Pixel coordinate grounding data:
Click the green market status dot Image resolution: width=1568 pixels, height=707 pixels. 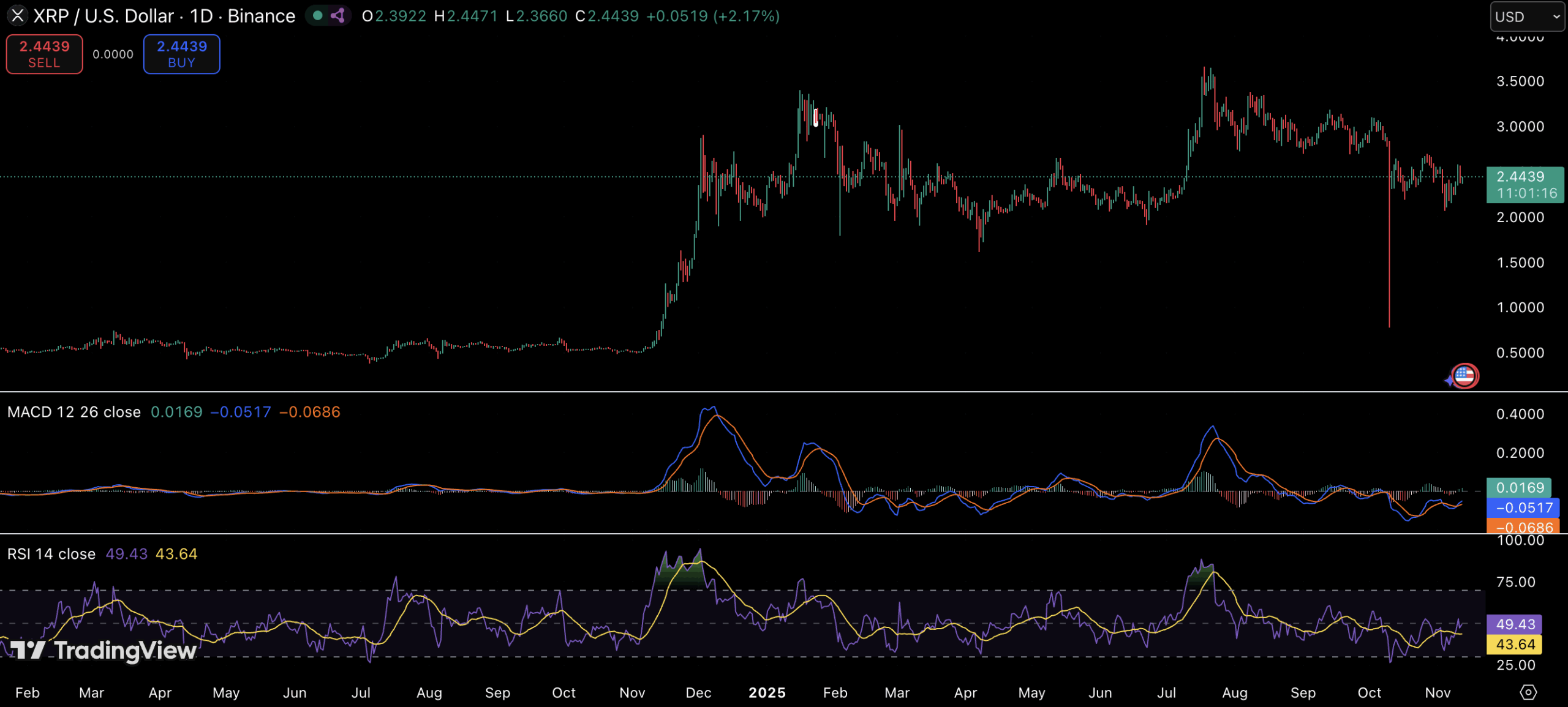click(317, 15)
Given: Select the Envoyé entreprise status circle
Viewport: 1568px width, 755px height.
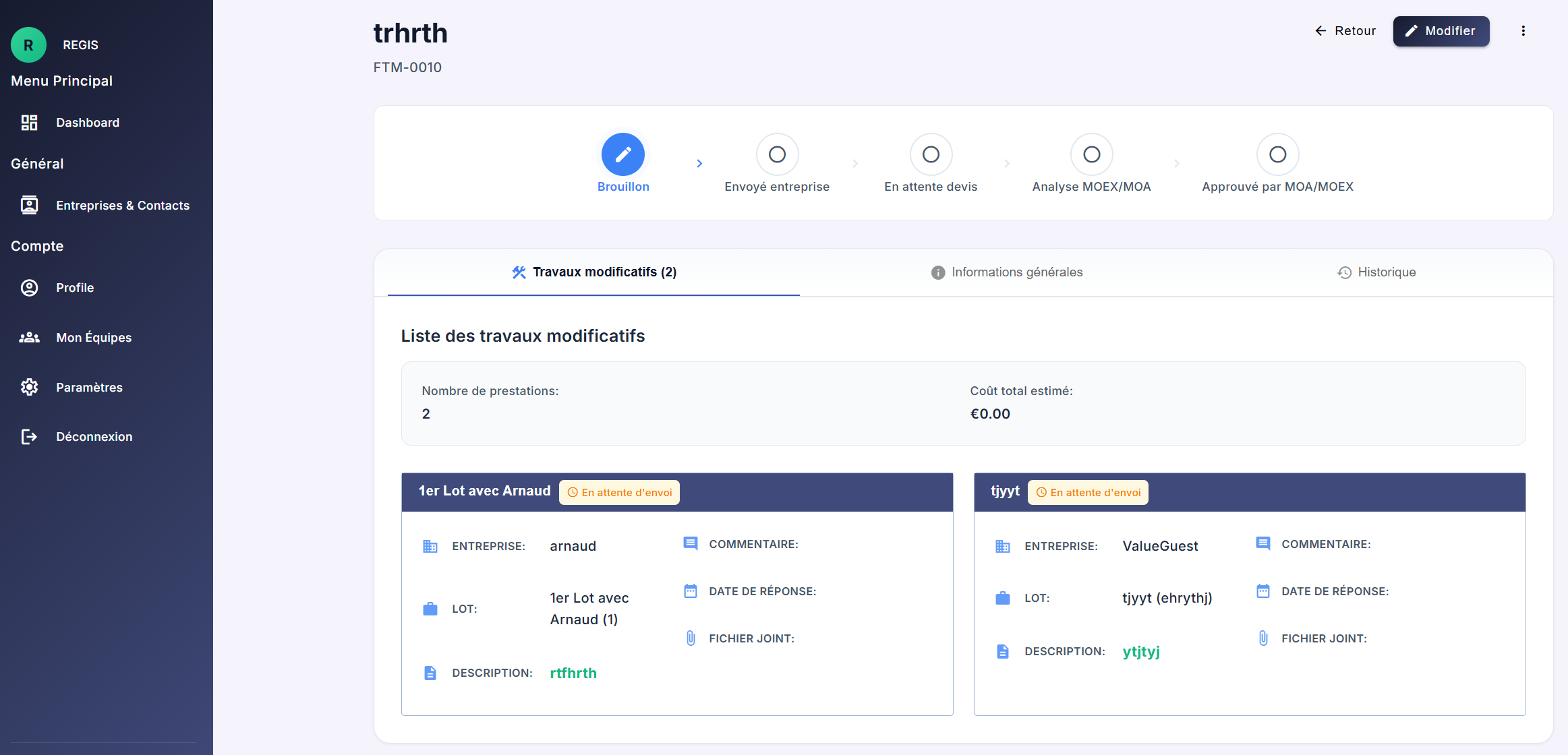Looking at the screenshot, I should click(777, 154).
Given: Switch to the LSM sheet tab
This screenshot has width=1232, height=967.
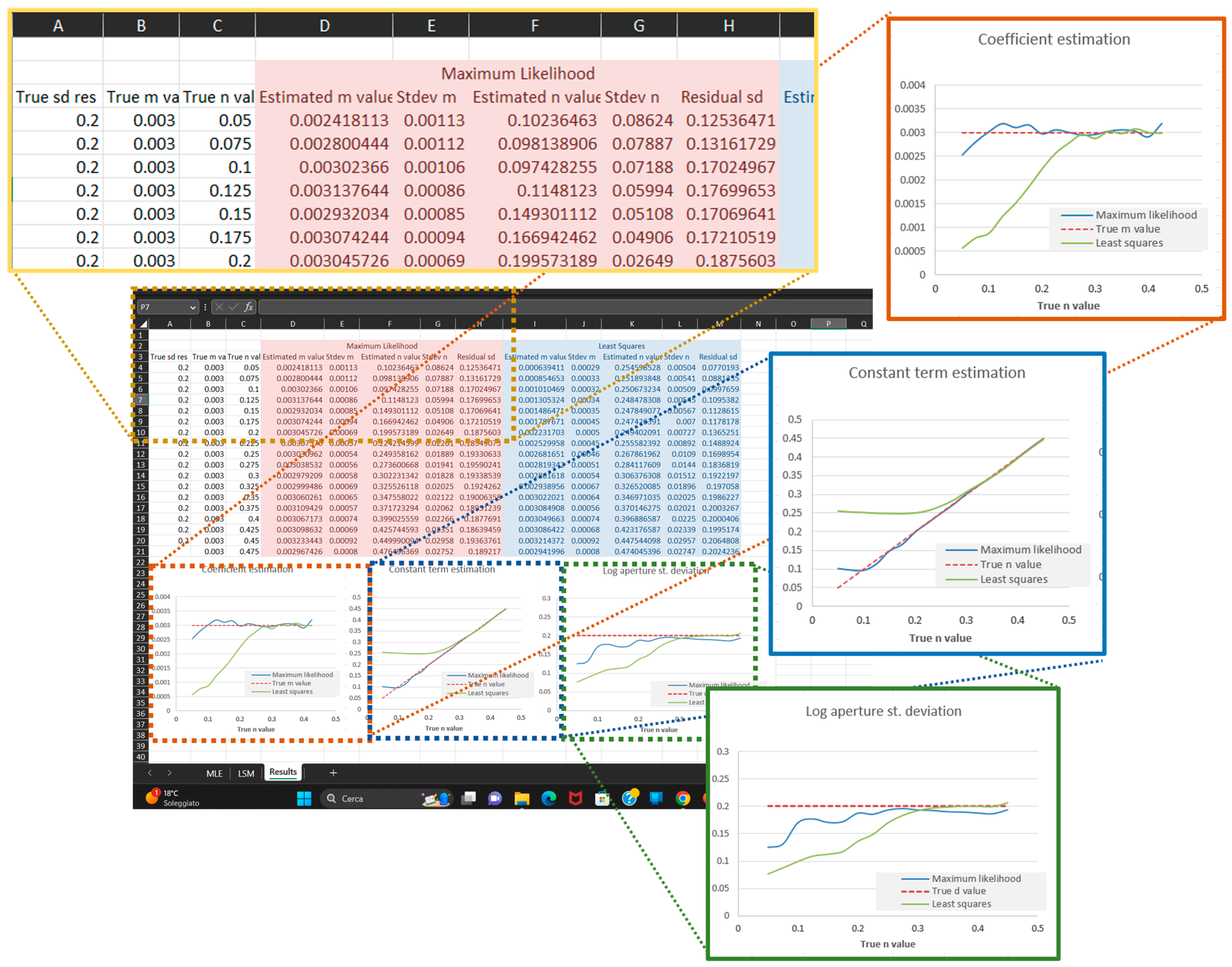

▶ [Work item] If a line falls between the one containing "Given: Switch to the LSM sheet tab" and the last line of the entries above, both included, reproduce it exactly; leave the pictures out.

▶ [Result of the task]
Given: Switch to the LSM sheet tab
This screenshot has width=1232, height=967.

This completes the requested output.